The simpler the tests are, and the more trustworthy they are, the better. Don’t forget that they need to have an actual effect on those who build solutions. If fitness functions fail or return with negative results but there is no corrective action taken, then you have an adherence and process problem.
So, where do traditional reviews come in? I still think they have their role as a social, intellectual, and competence-oriented instrument. We can’t easily infer intent from software either, so setting a team up for success is still a valid proposition, and giving rich feedback will always have a place.
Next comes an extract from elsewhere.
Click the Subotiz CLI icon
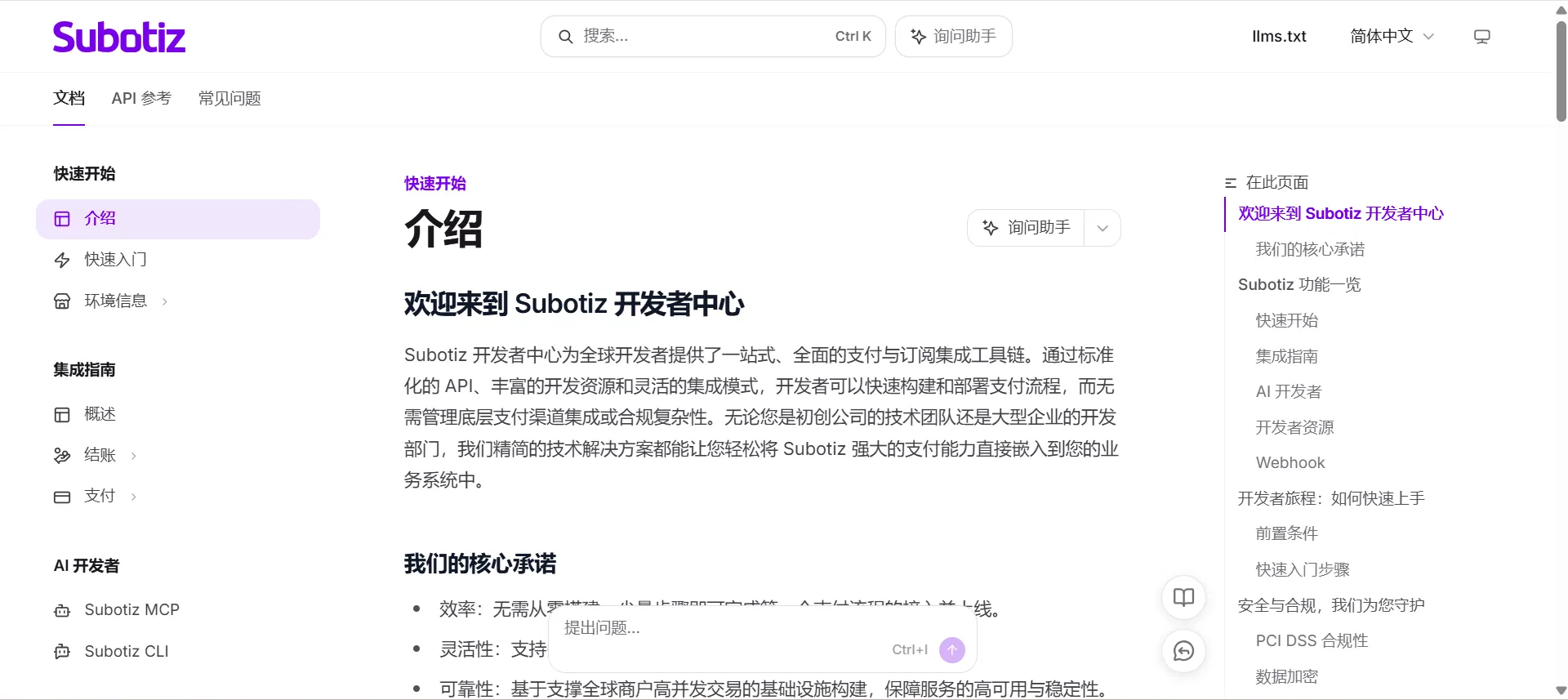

However, instead of the unclear outcomes we may recall from our own reviews, a concrete output of a review could be the requirement to set up some number of fitness functions to run while developing. You could also use fitness functions to create high water marks or benchmarks that you target. If you’re in an early stage of development — there might not even be any code at all yet — then you could look at making fitness functions that test the hypotheses of your system. Once the groundwork is laid and there is some clarity in the solutioning phase, then it should be possible to define and deploy fitness functions to give continuous feedback to the team.
Also: Don’t miss Mark Richards’s YouTube channel where he’s recorded several videos on fitness functions.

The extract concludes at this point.